Huang Y Y, Bach M E, Lipp H P, Zhuo M, Wolfer D P, Hawkins R D, Schoonjans L, Kandel E R, Godfraind J M, Mulligan R, Collen D, Carmeliet P
Howard Hughes Medical Institute, Center for Neurobiology and Behavior, College of Physicians and Surgeons of Columbia University, New York, USA.
Proc Natl Acad Sci U S A. 1996 Aug 6;93(16):8699-704. doi: 10.1073/pnas.93.16.8699.
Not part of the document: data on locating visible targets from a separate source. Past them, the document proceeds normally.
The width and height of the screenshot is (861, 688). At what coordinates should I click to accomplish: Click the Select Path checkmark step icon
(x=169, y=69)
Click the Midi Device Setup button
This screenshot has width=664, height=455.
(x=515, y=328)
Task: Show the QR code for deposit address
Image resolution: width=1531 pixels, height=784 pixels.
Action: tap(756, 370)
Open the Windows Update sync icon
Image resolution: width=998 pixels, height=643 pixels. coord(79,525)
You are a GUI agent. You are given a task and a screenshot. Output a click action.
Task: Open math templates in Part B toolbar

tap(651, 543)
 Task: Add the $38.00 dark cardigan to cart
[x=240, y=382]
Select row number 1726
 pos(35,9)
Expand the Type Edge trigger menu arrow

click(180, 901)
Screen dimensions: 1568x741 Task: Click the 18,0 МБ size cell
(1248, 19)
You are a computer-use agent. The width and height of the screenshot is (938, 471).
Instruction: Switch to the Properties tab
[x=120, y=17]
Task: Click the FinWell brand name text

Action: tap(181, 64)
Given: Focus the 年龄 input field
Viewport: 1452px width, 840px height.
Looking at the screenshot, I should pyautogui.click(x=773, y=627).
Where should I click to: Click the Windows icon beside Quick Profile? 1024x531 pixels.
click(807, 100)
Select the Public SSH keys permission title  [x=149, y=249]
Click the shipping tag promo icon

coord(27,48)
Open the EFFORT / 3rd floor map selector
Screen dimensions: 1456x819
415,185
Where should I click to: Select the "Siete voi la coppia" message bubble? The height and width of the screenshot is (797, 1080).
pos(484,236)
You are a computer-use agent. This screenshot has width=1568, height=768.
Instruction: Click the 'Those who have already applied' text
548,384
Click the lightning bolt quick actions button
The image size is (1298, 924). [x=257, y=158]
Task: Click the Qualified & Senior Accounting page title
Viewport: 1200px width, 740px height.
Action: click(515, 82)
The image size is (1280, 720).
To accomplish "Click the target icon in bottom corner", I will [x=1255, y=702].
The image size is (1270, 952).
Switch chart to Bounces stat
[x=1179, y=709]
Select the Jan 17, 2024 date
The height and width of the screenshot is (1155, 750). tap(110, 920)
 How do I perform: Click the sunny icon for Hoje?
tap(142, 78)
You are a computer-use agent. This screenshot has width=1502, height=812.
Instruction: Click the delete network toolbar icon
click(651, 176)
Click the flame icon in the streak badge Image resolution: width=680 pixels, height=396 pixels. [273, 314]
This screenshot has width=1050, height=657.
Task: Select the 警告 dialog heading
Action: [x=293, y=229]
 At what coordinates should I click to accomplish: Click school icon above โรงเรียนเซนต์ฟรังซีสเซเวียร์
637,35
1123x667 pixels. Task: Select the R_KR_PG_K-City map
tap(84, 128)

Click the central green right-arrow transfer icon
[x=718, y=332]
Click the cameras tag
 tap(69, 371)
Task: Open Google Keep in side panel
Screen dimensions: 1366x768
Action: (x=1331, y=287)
The gene encoding tissue-type plasminogen activator (t-PA) is an immediate response gene, downstream from CREB-1 and other constitutively expressed transcription factors, which is induced in the hippocampus during the late phase of long-term potentiation (L-LTP). Mice in which the t-PA gene has been ablated (t-PA-/-) showed no gross anatomical, electrophysiological, sensory, or motor abnormalities but manifest a selective reduction in L-LTP in hippocampal slices in both the Schaffer collateral-CA1 and mossy fiber-CA3 pathways. t-PA-/- mice also exhibit reduced potentiation by cAMP analogs and D1/D5 agonists. By contrast, hippocampal-dependent learning and memory were not affected in these mice, whereas performance was impaired on two-way active avoidance, a striatum-dependent task. These results provide genetic evidence that t-PA is a downstream effector gene important for L-LTP and show that modest impairment of L-LTP in CA1 and CA3 does not result in hippocampus-dependent behavioral phenotypes.
编码组织型纤溶酶原激活剂(t-PA)的基因是一种即时反应基因,位于CREB-1和其他组成型表达的转录因子的下游,在长期增强(L-LTP)的晚期在海马体中被诱导。t-PA基因已被敲除的小鼠(t-PA-/-)没有表现出明显的解剖学、电生理学、感觉或运动异常,但在海马体切片中,在Schaffer侧支-CA1和苔藓纤维-CA3通路中,L-LTP均表现出选择性降低。t-PA-/-小鼠对cAMP类似物和D1/D5激动剂的增强作用也降低。相比之下,这些小鼠的海马体依赖性学习和记忆不受影响,而在双向主动回避任务(一种纹状体依赖性任务)中的表现受损。这些结果提供了遗传学证据,表明t-PA是对L-LTP很重要的下游效应基因,并表明CA1和CA3中L-LTP的适度损伤不会导致海马体依赖性行为表型。